-- Given exercise --
Rewrite the records from the line with "Screen dimensions: 710x400" to the line with "Action: coord(541,116)", changing "Zoom Security" to "Zoom Privacy" and leaving everything else the same.

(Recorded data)

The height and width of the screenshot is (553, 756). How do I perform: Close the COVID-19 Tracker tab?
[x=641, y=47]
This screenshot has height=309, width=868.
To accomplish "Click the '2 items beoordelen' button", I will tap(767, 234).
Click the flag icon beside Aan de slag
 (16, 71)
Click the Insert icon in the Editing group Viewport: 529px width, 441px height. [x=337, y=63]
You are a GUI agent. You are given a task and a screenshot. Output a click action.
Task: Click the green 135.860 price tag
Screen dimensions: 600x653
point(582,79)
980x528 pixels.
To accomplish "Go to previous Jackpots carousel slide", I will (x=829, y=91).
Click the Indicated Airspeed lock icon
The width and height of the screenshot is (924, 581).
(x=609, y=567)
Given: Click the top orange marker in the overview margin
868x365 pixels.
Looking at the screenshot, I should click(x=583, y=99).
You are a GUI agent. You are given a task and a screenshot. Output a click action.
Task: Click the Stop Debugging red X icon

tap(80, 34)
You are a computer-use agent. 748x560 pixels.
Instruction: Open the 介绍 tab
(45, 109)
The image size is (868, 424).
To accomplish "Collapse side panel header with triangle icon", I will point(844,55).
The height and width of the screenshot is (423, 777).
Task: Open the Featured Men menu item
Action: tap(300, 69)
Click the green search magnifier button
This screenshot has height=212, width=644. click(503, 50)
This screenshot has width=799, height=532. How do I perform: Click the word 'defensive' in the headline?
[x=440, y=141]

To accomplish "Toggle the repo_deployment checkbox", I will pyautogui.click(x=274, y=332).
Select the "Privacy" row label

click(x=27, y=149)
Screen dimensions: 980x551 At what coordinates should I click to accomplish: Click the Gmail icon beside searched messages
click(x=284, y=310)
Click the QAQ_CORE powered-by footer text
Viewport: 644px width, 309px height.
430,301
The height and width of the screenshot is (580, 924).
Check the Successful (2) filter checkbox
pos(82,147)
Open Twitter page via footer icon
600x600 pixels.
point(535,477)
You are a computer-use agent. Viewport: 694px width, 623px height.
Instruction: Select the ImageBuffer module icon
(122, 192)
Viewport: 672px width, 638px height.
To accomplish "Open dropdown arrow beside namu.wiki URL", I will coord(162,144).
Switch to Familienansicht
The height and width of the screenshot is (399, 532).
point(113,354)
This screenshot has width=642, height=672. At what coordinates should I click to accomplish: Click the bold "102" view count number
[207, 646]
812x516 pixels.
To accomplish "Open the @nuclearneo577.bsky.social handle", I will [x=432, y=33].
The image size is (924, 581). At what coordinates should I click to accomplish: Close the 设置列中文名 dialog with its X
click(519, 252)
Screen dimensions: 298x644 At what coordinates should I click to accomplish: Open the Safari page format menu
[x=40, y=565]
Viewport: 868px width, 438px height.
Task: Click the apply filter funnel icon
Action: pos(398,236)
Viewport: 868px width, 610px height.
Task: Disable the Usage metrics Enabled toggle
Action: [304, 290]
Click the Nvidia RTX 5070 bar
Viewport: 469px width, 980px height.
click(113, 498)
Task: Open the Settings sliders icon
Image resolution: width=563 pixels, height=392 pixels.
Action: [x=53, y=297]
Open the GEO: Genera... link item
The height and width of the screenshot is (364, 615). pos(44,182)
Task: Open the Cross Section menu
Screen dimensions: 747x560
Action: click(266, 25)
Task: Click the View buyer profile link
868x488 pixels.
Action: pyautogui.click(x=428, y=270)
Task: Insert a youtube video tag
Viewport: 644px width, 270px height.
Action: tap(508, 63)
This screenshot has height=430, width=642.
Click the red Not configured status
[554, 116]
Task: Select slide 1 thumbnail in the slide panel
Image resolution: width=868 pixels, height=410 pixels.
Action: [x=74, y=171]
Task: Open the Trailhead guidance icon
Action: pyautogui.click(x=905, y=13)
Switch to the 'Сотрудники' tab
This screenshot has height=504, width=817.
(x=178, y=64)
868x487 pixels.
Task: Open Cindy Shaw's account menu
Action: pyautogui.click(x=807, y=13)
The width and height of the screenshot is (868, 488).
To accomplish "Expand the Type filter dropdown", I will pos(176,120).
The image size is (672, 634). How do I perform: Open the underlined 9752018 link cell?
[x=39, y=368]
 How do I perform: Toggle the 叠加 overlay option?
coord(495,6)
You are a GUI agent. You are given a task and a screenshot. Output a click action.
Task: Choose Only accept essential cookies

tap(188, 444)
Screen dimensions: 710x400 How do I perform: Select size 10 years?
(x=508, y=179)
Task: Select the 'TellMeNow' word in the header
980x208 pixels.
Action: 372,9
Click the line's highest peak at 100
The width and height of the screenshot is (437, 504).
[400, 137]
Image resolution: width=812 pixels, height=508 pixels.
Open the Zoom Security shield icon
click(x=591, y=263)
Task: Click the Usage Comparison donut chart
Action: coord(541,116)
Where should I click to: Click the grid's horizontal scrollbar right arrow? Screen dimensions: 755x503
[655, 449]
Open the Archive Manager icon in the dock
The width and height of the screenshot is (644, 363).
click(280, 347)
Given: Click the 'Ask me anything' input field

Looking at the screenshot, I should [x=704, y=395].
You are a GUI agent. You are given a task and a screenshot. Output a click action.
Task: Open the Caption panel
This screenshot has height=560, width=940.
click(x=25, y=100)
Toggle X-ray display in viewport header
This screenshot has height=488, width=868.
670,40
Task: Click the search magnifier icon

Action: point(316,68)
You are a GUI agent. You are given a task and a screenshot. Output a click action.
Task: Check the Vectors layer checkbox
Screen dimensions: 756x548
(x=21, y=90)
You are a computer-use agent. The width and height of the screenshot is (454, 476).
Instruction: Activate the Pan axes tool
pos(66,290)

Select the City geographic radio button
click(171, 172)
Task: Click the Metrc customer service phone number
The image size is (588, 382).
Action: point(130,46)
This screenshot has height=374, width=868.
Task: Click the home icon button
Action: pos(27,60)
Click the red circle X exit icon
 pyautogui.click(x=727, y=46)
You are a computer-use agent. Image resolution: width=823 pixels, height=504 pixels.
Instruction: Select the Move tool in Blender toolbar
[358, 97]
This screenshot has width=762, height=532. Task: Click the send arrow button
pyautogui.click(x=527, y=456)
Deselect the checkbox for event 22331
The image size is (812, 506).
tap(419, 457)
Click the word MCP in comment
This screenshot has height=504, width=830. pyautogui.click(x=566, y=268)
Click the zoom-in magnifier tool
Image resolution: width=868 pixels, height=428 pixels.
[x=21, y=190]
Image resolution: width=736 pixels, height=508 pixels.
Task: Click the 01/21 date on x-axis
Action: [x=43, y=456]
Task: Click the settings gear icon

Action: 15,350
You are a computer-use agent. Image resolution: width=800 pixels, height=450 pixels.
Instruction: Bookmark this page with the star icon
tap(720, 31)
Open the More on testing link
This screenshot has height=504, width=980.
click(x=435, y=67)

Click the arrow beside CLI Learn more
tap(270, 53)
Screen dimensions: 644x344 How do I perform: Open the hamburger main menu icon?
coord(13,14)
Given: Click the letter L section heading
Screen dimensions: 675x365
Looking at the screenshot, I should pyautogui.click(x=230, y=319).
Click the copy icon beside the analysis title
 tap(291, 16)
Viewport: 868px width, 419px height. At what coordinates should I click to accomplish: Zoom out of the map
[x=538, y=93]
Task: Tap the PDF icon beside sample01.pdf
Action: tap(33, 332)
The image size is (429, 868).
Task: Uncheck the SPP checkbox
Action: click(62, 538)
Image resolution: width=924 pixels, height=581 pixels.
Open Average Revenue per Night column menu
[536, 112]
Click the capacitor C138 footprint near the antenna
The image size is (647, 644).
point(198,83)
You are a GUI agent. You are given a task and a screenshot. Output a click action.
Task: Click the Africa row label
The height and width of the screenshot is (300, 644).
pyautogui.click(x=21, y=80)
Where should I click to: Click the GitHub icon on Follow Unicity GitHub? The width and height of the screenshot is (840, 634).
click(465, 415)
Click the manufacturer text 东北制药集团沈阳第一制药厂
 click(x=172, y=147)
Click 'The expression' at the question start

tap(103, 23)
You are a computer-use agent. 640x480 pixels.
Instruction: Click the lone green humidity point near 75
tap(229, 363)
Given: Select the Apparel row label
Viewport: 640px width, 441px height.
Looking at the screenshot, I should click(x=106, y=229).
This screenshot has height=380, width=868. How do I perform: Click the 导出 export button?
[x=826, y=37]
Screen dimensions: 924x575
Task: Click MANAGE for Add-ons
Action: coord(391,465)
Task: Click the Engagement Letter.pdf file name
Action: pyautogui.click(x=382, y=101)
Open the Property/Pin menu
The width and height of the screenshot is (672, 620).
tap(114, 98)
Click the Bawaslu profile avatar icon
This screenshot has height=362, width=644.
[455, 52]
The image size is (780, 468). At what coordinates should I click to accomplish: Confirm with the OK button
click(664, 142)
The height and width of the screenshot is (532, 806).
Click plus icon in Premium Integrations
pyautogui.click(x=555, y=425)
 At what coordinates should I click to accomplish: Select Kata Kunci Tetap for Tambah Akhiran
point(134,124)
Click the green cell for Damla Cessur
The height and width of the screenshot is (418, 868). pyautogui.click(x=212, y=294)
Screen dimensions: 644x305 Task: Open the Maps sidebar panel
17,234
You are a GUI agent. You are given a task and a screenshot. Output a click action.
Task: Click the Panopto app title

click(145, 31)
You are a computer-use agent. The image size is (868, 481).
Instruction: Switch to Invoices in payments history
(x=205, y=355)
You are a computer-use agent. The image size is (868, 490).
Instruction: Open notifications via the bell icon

-- Final result --
Screen dimensions: 710x400 How do I perform: Select size 10 years?
(x=508, y=179)
Task: Select the 'TellMeNow' word in the header
980x208 pixels.
Action: 372,9
Click the line's highest peak at 100
The width and height of the screenshot is (437, 504).
[400, 137]
Image resolution: width=812 pixels, height=508 pixels.
Open the Zoom Privacy shield icon
click(x=591, y=263)
Task: Click the Usage Comparison donut chart
Action: coord(541,116)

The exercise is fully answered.